Dallas registra o maior número de realocações de sedes corporativas no país. (Beta Jaurzel/Noor Pictures/Getty Images)

O Lone Star State domina claramente o mapa de realocação. Dallas-Fort Worth capturou 100 mudanças de sede entre 2018 e 2024 – o maior número de qualquer metrô do país – enquanto Austin adicionou mais 81 e Houston 31. Combinados, esses três mercados são responsáveis ​​por mais migração do que o estado como um todo, consolidando o papel do Texas na paisagem.

Enquanto isso, Califórnia A Metros registrou as maiores perdas líquidas, liderada pela área da Baía de São Francisco, com uma perda líquida de 156 sedes no mesmo período.

Enquanto os estados azuis debatem regulamentações e políticas fiscais, os líderes empresariais do Texas dizem que a abordagem do estado está valendo a pena. Megan Mauro, presidente interina e CEO da Associação de Empresas do Texas, aponta a estrutura tributária do estado e o leve clima regulatório como principais atrações.

“Temos um leve toque regulatório e nenhum imposto de renda pessoal ou corporativo”, disse Mauro, citando o recente superávit de US$ 25 bilhões do Texas como prova do que ele chama de ambiente fiscal competitivo.

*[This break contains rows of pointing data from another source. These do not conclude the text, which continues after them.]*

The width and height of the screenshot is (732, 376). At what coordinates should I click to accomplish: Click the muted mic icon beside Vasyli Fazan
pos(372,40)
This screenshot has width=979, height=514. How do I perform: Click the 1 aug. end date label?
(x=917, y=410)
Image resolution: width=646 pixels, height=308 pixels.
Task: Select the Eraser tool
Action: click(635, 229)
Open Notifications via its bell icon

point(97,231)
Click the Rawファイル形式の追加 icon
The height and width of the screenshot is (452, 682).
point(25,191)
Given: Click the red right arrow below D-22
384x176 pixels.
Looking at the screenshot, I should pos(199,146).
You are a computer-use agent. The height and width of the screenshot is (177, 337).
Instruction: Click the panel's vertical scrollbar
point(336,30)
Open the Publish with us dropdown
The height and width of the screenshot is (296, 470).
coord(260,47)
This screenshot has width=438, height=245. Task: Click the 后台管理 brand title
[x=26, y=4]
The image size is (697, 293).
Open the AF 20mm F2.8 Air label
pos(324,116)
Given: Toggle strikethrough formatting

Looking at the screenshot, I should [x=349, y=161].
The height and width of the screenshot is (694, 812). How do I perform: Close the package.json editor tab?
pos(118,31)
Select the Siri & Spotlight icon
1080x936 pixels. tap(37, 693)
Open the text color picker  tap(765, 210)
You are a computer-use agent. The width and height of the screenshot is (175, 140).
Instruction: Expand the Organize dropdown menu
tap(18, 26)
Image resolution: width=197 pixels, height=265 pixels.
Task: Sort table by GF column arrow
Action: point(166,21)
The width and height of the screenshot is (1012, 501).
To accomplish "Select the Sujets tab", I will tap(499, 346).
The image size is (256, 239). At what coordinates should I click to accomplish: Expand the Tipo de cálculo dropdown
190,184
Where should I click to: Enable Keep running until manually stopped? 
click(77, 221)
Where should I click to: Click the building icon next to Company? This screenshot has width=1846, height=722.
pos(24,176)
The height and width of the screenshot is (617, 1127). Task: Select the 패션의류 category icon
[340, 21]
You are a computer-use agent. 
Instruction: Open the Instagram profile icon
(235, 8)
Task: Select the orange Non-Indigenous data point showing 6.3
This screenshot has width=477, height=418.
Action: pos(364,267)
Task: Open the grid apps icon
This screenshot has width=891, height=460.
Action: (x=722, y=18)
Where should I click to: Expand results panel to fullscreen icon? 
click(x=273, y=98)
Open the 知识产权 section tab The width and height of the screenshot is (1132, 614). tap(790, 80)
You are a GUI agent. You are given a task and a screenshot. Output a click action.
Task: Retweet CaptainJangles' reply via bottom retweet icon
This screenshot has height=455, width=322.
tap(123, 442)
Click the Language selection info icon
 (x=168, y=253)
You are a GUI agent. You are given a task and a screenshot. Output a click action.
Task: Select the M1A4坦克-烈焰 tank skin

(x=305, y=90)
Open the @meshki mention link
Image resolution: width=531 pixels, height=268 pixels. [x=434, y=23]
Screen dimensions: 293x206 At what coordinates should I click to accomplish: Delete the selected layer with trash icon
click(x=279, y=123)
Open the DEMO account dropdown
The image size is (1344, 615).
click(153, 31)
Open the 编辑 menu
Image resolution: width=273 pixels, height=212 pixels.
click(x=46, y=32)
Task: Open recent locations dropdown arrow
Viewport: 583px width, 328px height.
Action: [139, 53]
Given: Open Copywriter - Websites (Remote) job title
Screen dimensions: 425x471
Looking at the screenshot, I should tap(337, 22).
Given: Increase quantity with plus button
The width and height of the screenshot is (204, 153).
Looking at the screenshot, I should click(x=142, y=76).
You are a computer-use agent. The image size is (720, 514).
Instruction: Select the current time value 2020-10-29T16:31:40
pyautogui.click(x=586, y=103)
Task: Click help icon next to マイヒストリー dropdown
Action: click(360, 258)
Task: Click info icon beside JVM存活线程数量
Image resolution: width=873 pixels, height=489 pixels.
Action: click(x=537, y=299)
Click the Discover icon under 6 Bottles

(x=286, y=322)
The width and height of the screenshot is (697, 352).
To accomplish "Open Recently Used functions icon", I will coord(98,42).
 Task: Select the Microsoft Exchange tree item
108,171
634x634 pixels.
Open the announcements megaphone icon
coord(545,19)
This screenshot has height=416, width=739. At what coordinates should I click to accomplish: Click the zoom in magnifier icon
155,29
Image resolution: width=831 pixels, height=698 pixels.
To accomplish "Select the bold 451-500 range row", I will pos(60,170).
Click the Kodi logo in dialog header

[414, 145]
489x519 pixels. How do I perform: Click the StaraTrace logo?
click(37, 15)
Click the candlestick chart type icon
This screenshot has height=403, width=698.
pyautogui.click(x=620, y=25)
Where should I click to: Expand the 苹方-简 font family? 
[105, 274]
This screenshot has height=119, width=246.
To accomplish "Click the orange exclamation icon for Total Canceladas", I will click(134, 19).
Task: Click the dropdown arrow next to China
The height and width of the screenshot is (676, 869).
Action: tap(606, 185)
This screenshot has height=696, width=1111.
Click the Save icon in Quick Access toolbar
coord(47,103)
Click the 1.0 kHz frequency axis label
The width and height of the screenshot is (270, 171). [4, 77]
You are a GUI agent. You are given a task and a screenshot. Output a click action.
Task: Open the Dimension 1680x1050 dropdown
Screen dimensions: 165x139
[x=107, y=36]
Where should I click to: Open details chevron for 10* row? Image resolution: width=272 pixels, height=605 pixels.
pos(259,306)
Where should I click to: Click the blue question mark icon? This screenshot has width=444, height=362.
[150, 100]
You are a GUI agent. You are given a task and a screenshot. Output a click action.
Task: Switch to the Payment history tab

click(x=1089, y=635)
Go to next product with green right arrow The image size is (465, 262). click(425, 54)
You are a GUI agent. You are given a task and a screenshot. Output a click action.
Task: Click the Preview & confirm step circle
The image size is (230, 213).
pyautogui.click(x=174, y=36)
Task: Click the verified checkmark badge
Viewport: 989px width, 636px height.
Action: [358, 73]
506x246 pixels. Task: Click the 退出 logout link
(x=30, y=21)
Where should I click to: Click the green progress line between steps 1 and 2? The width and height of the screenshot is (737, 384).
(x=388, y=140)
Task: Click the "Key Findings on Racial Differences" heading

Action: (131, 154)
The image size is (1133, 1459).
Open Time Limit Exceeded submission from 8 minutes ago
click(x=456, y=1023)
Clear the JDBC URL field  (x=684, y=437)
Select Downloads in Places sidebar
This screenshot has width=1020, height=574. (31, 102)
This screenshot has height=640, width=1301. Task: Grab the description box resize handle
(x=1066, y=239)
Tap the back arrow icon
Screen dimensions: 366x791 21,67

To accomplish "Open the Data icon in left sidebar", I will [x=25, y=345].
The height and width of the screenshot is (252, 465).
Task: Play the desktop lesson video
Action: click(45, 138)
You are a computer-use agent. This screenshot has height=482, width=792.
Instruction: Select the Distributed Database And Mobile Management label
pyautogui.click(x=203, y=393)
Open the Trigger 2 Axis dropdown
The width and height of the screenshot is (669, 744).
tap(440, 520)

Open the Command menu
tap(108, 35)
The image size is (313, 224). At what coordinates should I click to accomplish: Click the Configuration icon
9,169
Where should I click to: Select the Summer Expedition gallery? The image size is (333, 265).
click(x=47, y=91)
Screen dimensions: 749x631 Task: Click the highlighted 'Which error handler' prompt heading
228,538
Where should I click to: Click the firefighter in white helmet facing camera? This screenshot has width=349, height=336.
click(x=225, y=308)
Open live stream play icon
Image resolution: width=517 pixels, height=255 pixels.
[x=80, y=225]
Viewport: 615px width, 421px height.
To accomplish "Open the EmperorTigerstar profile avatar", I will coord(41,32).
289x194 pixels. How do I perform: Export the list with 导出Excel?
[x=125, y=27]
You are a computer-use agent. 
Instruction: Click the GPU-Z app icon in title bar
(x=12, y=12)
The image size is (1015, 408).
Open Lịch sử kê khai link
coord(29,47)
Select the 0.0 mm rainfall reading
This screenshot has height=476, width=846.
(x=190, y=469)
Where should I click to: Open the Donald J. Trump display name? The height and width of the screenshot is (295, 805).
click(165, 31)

O seu argumento está alinhado com a investigação da CBRE, que concluiu que as empresas citam frequentemente faça menosCustos operacionais reduzidos e fortes oportunidades de crescimento durante a mudança de sede.

Esta mudança intensificou o escrutínio das políticas fiscais em estados com custos elevados. Estes estados correm o risco de afastar a riqueza e o investimento, disse Steve Moore, economista e cofundador da Unleash Prosperity.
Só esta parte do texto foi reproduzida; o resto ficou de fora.